Adding weight to the claims made by the Ashfaq-led PFF is that the AFC was rerouting funds meant for football development — from the Asian Financial Assistance Programme (AFAP) — into paying for the PFF’s legal expenses.

“It is clarified that the AFAP 2016 budget has been revised to pay legal fees, travelling bills and other functional needs,” said a PFF letter to the AFC in May 2016. “Those funds were rerouted from football development as you know due to prevailing situation we can’t perform any football activities,” he says in that letter.”

Article 9.4 of the AFAP regulations states that, “Save as in exceptional circumstances [as determined by the AFC General Secretariat and approved by the AFC Executive Committee], the receipt and disbursement of the AFAP Grant must only be done via the Member Association’s AFAP Account(s)”.

“We can confirm that all payments were according to regulations and/or committee decisions,” an AFC spokesperson told Dawn when asked about the payments. There was no response when asked when the executive committee approved those payments. The AFC ExCo met in the Bahraini capital of Manama on July 11 2015, only 11 days after the controversial PFF election. The next time the ExCo met was in New Delhi in November that year. The PFF issue, or its liquidity problems, was not on the AFC ExCo agenda in the July 2015 meeting, after which the payments to the lawyers were made. The AFAP regulations article 10.1 states: “The AFAP Grant shall only be utilised for development or management activities.”

FIFA was in the dark regarding those payments. “We have not been informed by PFF or AFC about the specific matter and are not in a position to comment,” a FIFA spokesperson told Dawn when asked whether the funding was against FIFA Statutes.

Ashfaq came into power in December last year in an election ordered by the Supreme Court, elections which came at the culmination of the four-year long legal battle during which the game came to a halt in Pakistan.

In a bid to resolve the PFF crisis, the a joint FIFA/AFC delegation is to arrive later this month where it will meet both parties.

“The FIFA delegation is coming to Pakistan on May 28 and 29 we will fight our case,” Sardar added at the news conference. “We are going to defend our rights and not to surrender our rights.”

Ashfaq, sitting next to Sardar, said he “definitely” endorsed the views of his vice-president.

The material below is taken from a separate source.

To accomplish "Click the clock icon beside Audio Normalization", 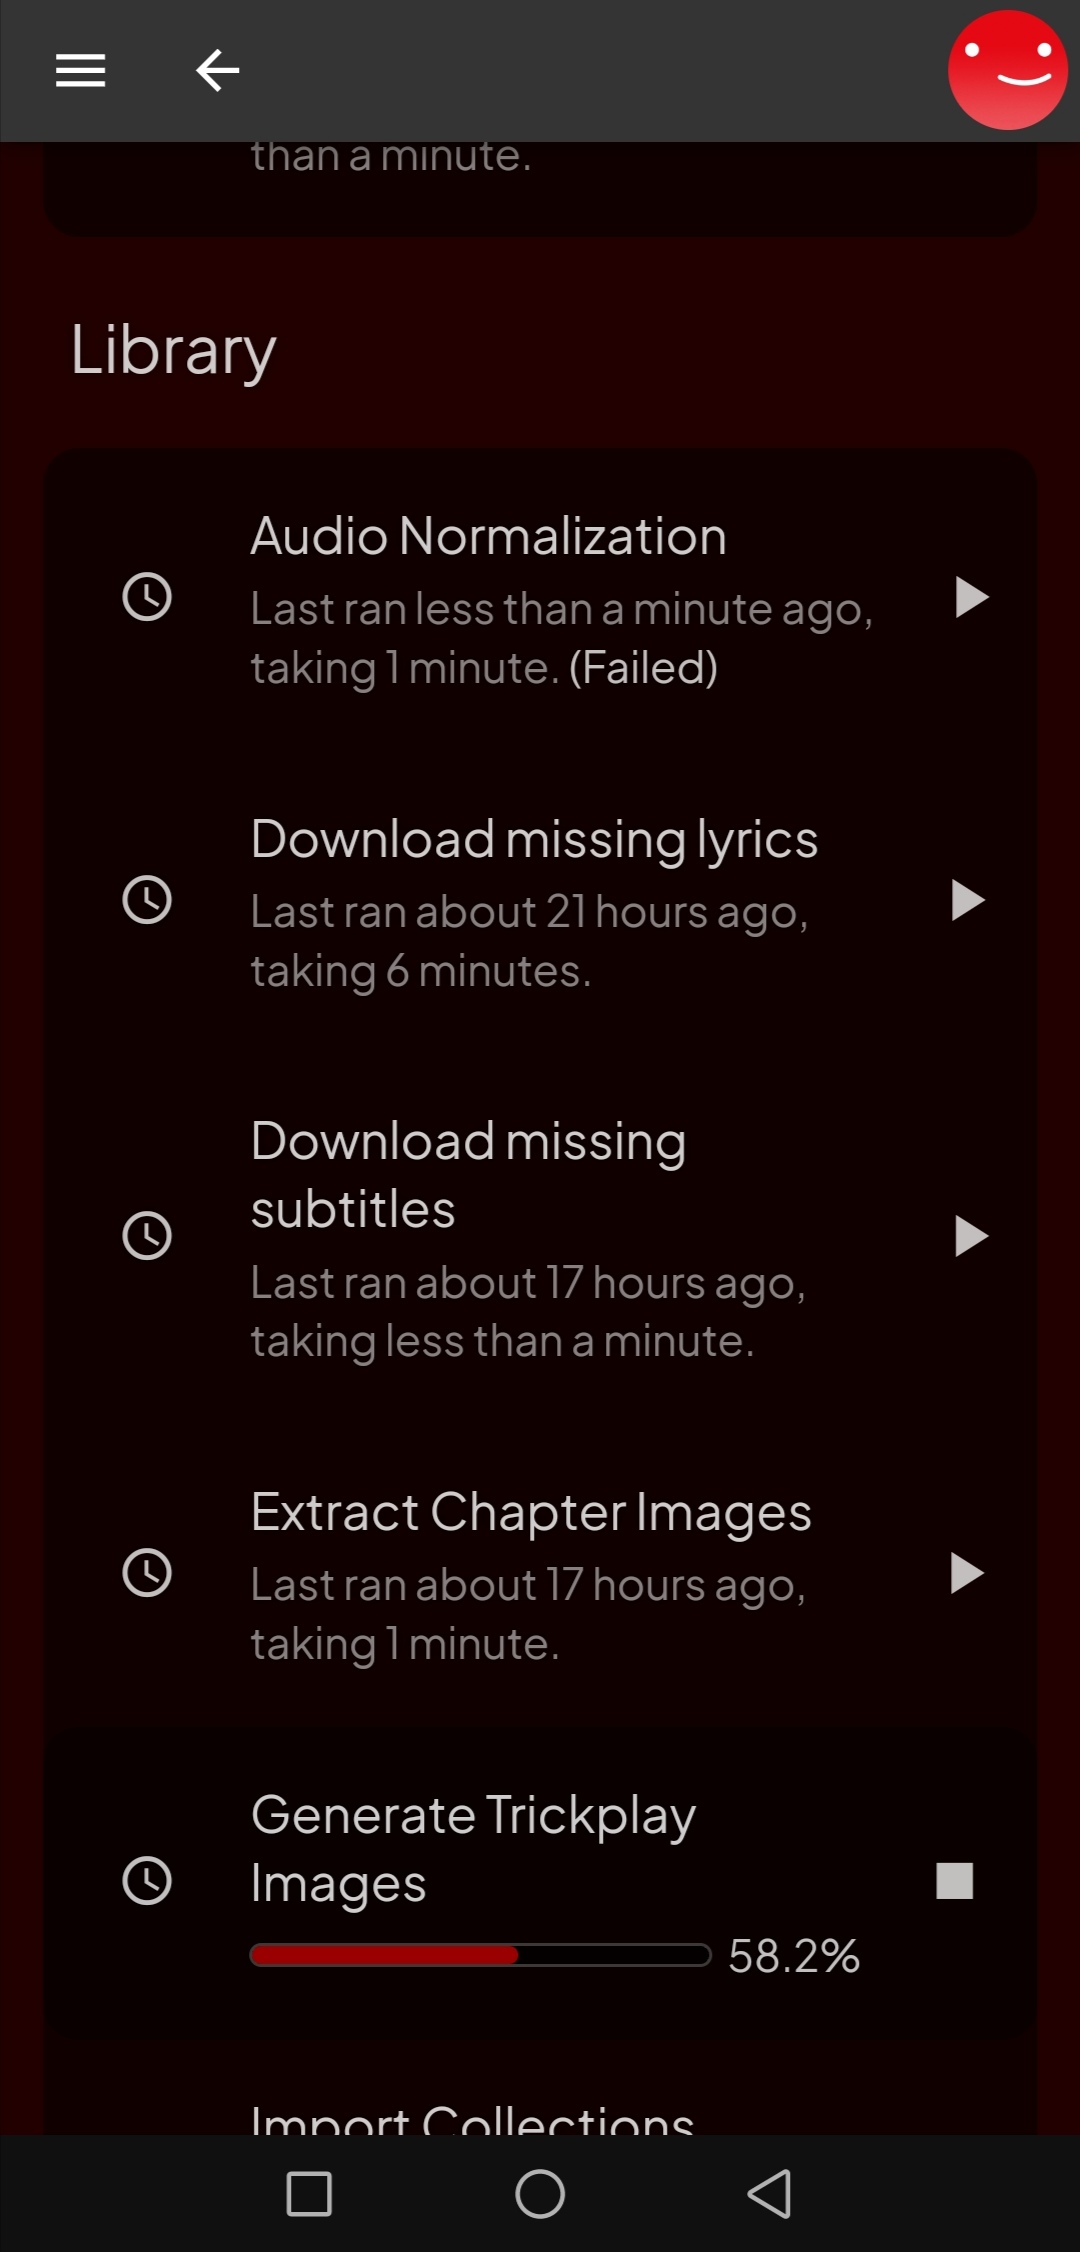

Sardar was previously a close ally of Hayat and only broke ranks ahead of the Supreme Court-ordered elections. He was part of the 2015 polls in Changla Gali which sparked the PFF crisis. “I felt I was guilty,” he said when asked about his change of heart.

Pakistan are due to play Cambodia in the first-round of the joint qualifiers for the 2022 FIFA World Cup and the 2023 AFC Asian Cup in June but the uncertainty means it is highly unlikely that the national team will take to the pitch for the two-legged tie.

The Ashfaq-led group has set up a camp in Islamabad but the AFC will only accept a team sent by Hayat. “The Hayat group has set up a camp in Doha,” claimed Ashfaq. “… and that is tantamount to treason.”